The task. Read through the lines below for the string "dimensions" and copy each one that has it.
-*-*-
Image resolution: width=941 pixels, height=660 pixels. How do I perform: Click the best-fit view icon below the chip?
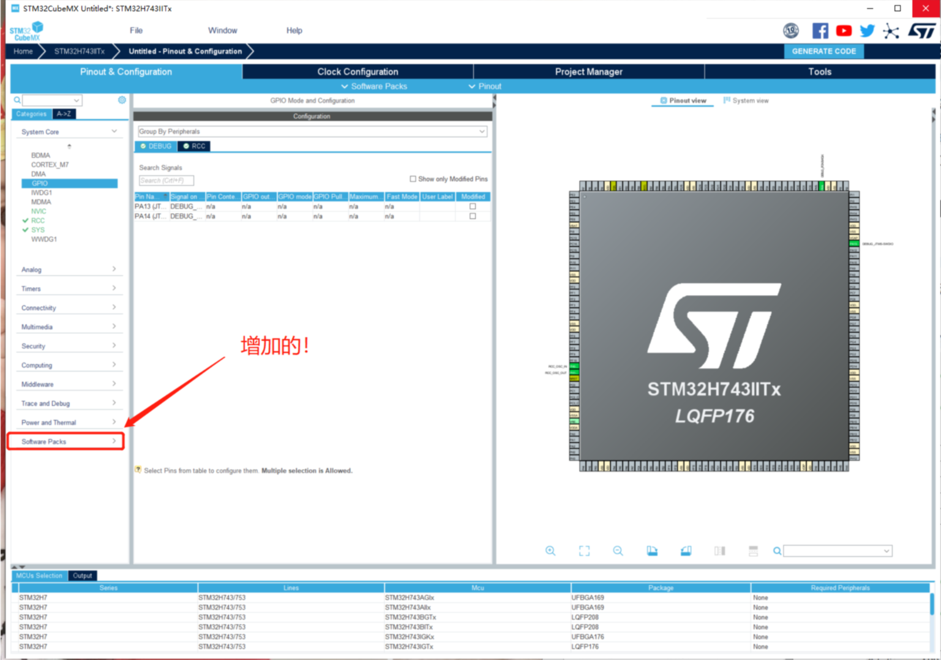(x=583, y=550)
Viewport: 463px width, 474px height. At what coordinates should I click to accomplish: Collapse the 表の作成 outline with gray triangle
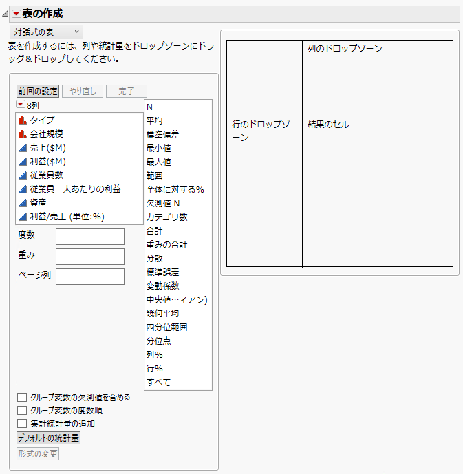(6, 14)
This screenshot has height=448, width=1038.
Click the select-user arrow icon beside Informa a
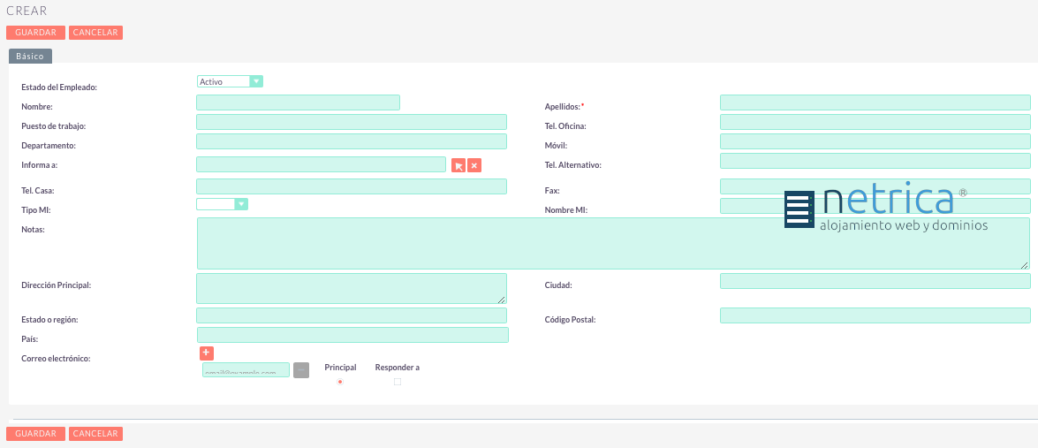click(x=458, y=165)
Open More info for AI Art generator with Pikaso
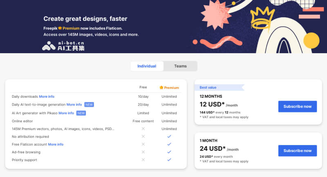This screenshot has width=327, height=177. click(66, 113)
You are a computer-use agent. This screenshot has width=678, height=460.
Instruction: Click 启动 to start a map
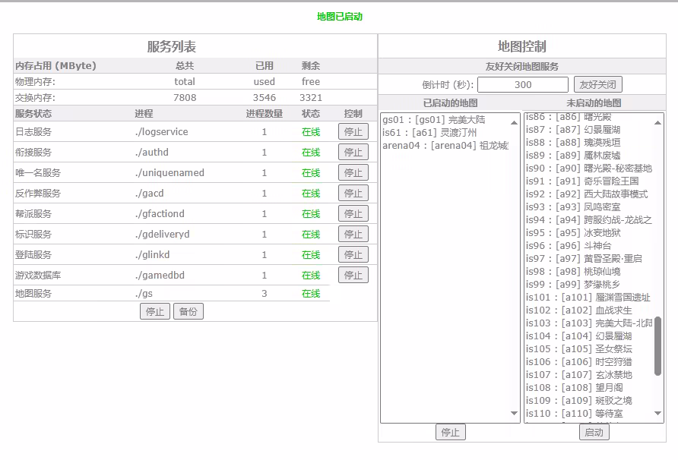click(593, 431)
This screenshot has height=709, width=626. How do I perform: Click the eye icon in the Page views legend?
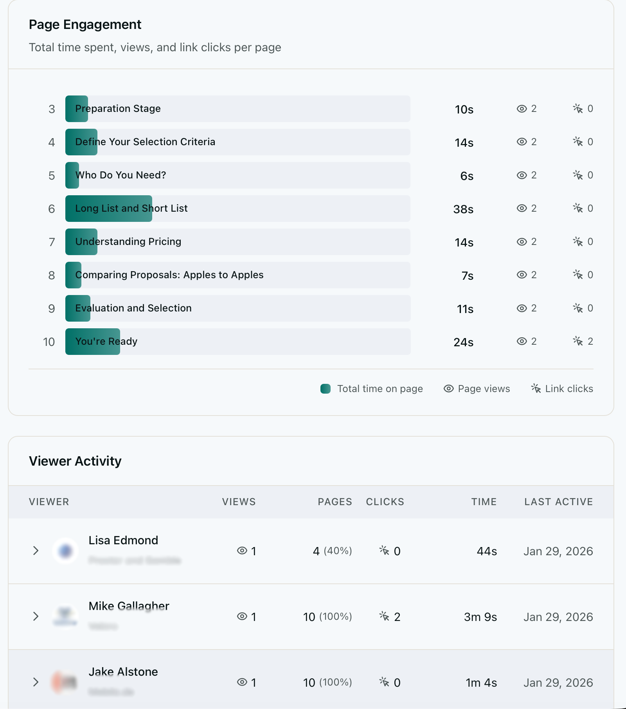pyautogui.click(x=448, y=389)
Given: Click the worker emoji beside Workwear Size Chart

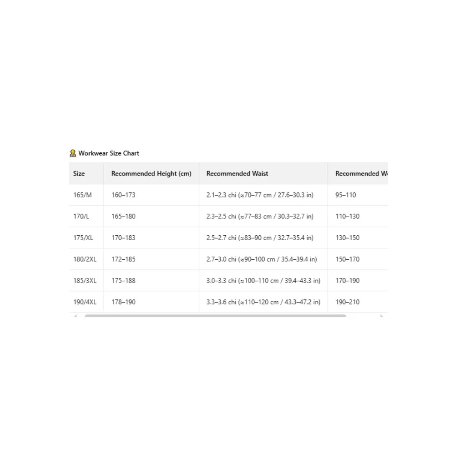Looking at the screenshot, I should (73, 153).

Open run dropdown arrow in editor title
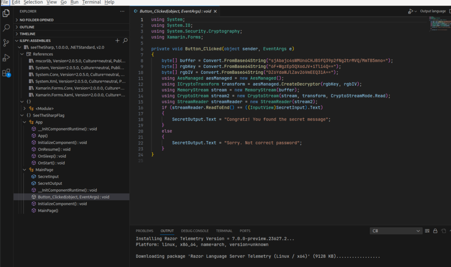[x=416, y=11]
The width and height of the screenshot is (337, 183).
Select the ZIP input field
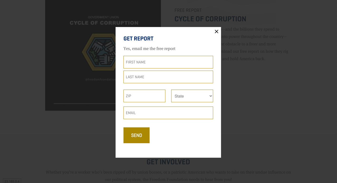[144, 96]
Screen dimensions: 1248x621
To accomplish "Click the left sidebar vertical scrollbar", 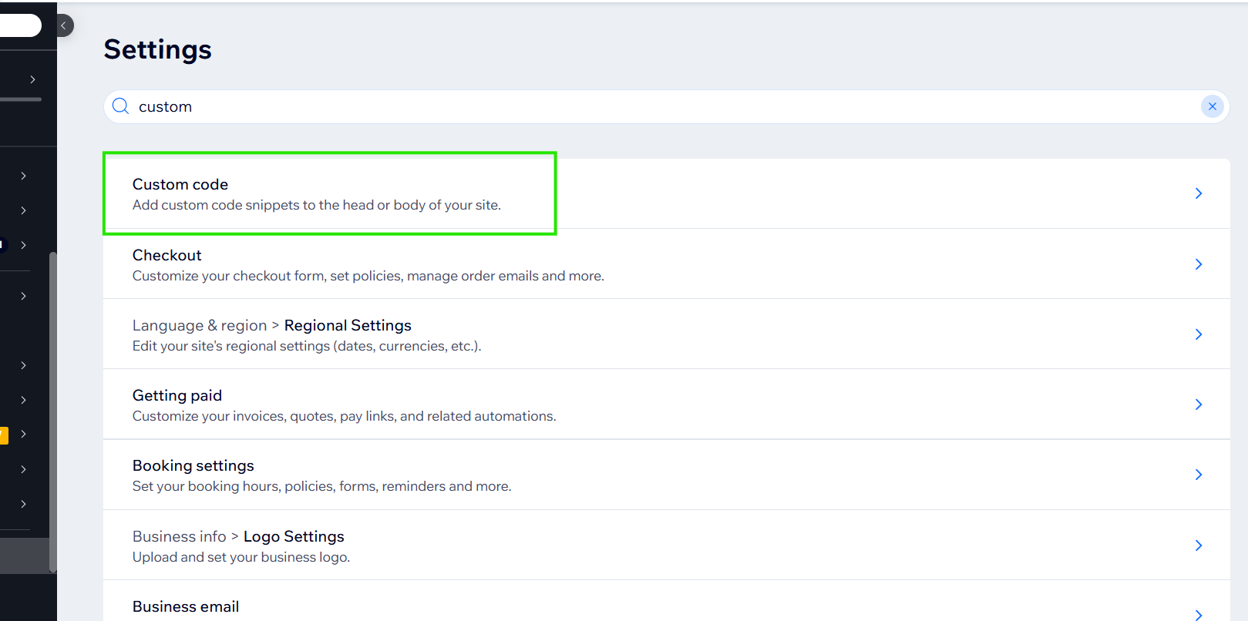I will (52, 408).
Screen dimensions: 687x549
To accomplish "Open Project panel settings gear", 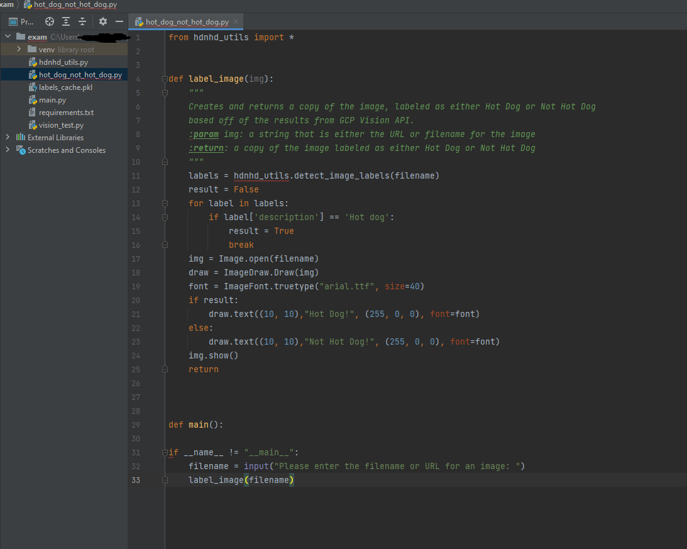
-*-*-
Written reply.
Screen dimensions: 1248x621
Screen dimensions: 687x549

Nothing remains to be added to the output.